本指導原則是針對腫瘤相關基因檢測試劑分析性能評價的一般要求,申請人應依據產品的具體特性確定其中內容是否適用,若不適用,需具體闡述理由及相應的科學依據,并依據產品的具體特性對注冊申報資料的內容進行充實和細化。
本指導原則是對申請人和審查人員的指導性文件,但不包括注冊審批所涉及的行政事項,亦不作為法規強制執行,如果有能夠滿足相關法規要求的其他方法,也可以采用,但需要詳細闡明理由,并對其科學合理性進行驗證,提供詳細的研究資料和驗證資料,相關人員應在遵循相關法規的前提下使用本指導原則。
本指導原則是在現行法規和標準體系以及當前認知水平下制定的,隨著法規和標準的不斷完善,以及科學技術的不斷發展,本指導原則相關內容也將適時進行調整。
一、適用范圍
本指導原則所述腫瘤相關基因檢測試劑分析性能評價主要是指基于高通量測序(high-throughput sequencing)即下一代測序(next generation sequencing,NGS),又稱為大規模平行測序(massively parallel sequencing,MPS),體外檢測人體組織腫瘤細胞中的腫瘤相關基因變異。用于檢測體細胞突變的NGS正在廣泛用于腫瘤診療相關的分子檢測,包括對特定基因的DNA/RNA進行測序,以尋找與腫瘤臨床診療相關的基因變異。腫瘤基因突變類型包括點突變、插入、缺失、基因重排、拷貝數異常等廣義的基因突變。

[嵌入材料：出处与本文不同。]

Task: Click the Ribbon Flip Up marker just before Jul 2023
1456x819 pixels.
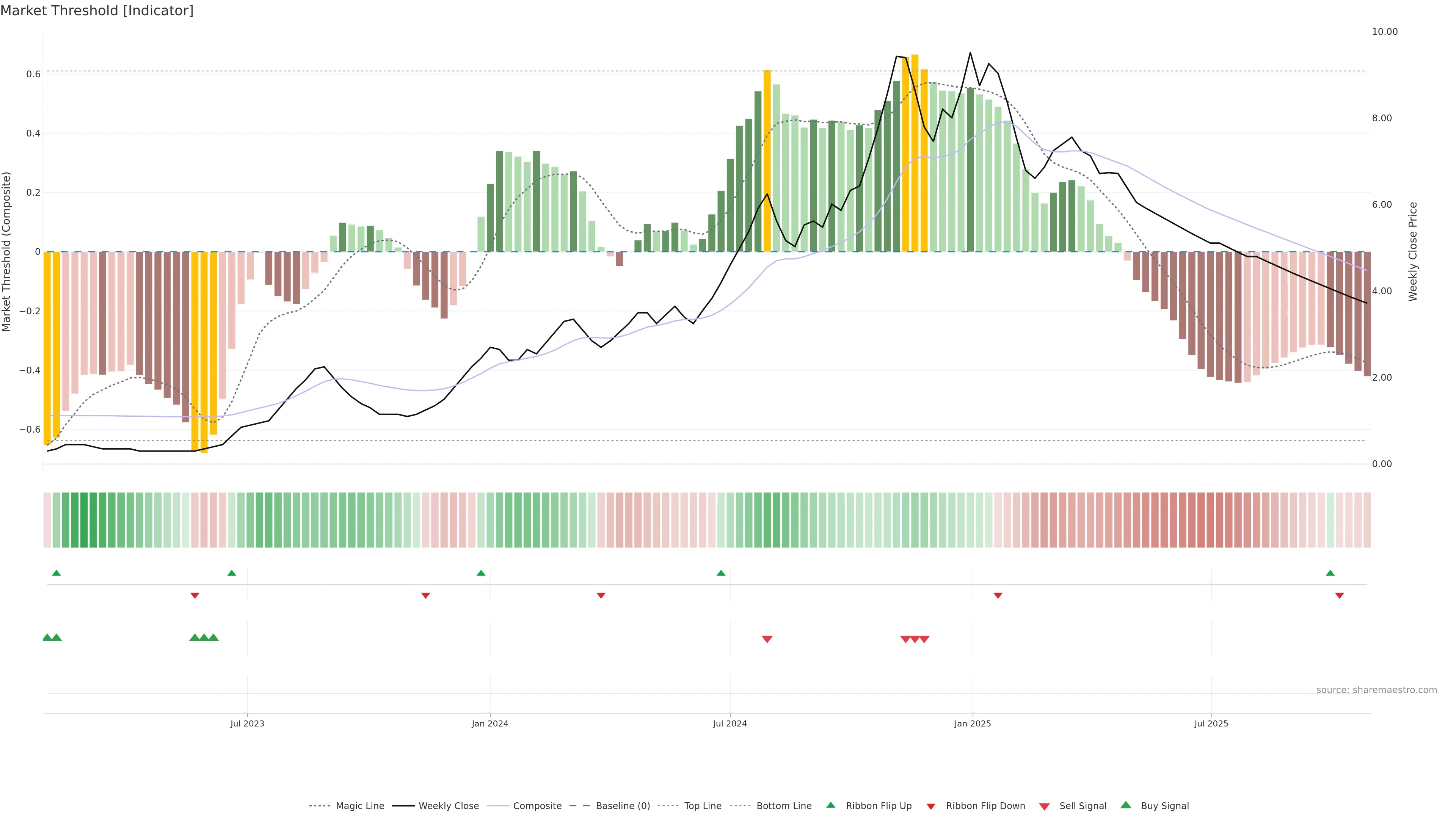Action: [x=232, y=573]
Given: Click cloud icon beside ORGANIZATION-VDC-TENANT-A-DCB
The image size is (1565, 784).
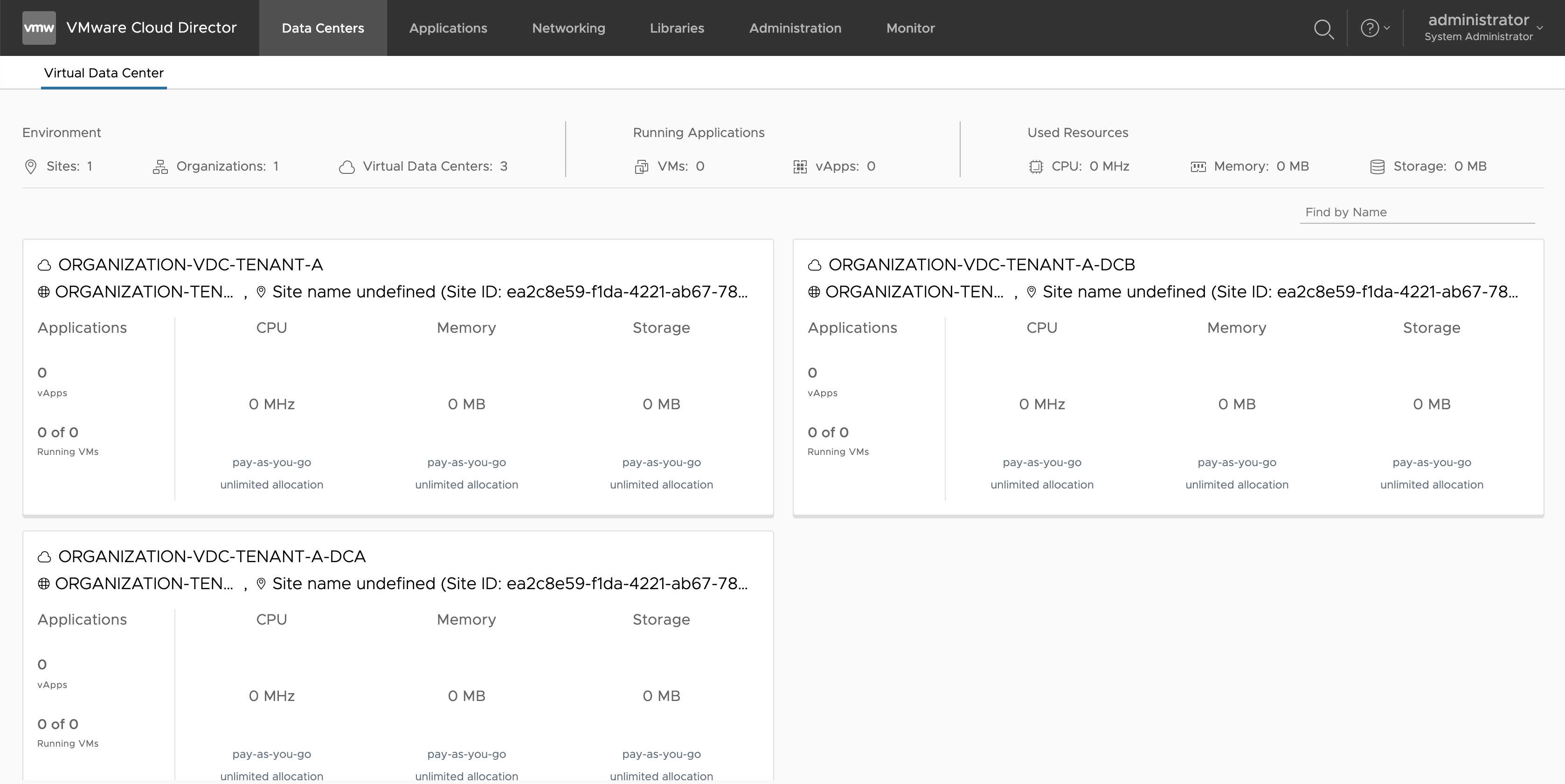Looking at the screenshot, I should tap(815, 265).
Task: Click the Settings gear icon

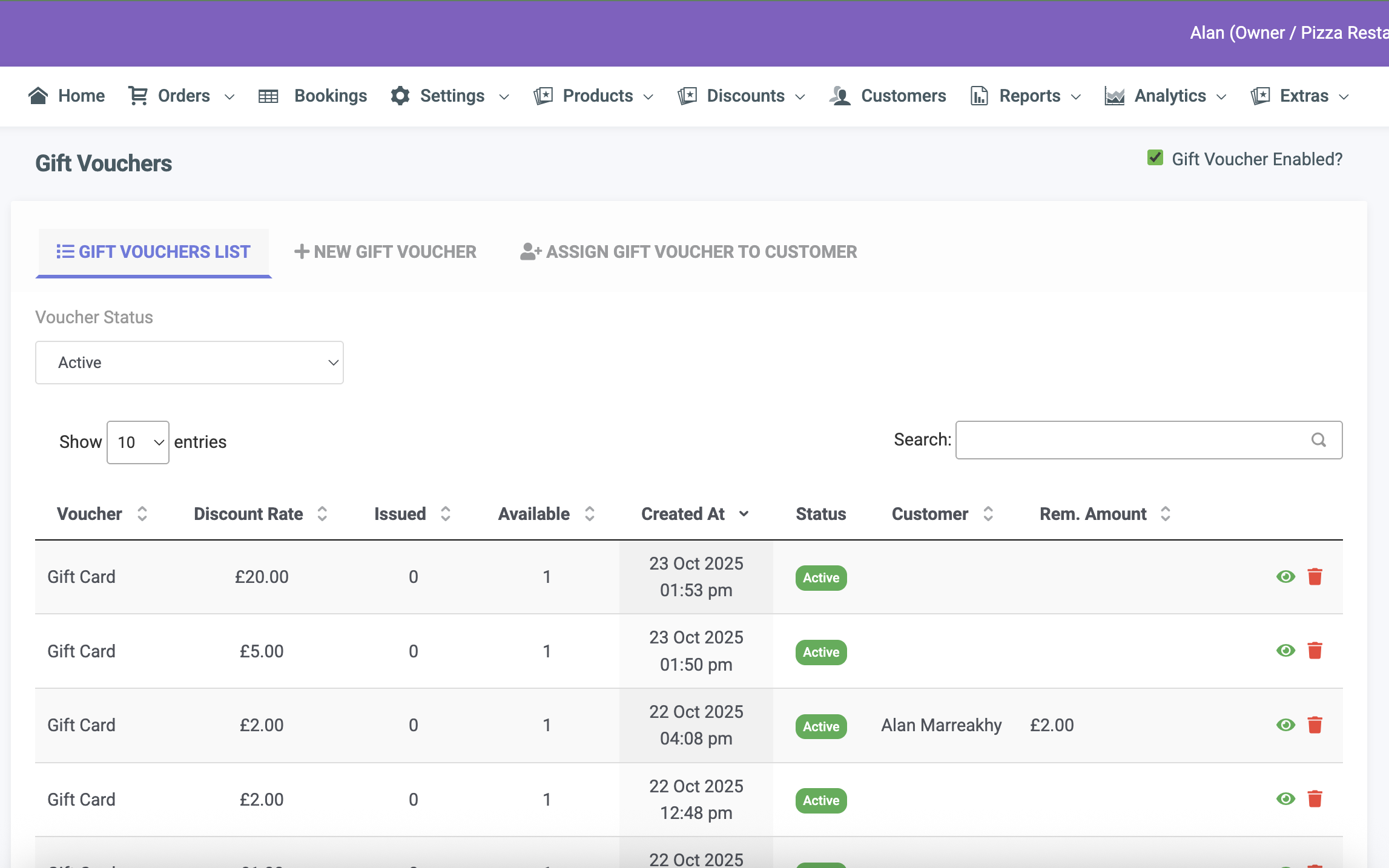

基于NGS測序原理的體外診斷(In Vitro Diagnosis,IVD)檢測可能包括以下步驟:樣本收集、處理和保存、核酸提取及處理、文庫制備、測序和堿基識別、序列比對、變異識別和過濾、變異注釋和解讀以及檢測報告的生成。同時,某些產品還可能會包括軟件部分,但上述相關步驟并不一定被全部包括,應根據產品的具體設計流程來進行判斷。對于每個檢測步驟,申請人需要結合產品設計和臨床意義來建立特定的可接受的質量評價指標和合格判斷標準。此外,為滿足產品特定預期用途,申請人需通過科學和適當的檢測性能研究來確定適用的試劑、消耗品、儀器和軟件。基于上述考慮因素,NGS檢測產品的設計和工作流程中的任何差異均可能導致結果的不同,因此申請人需要清楚地描述相關檢測性能指標。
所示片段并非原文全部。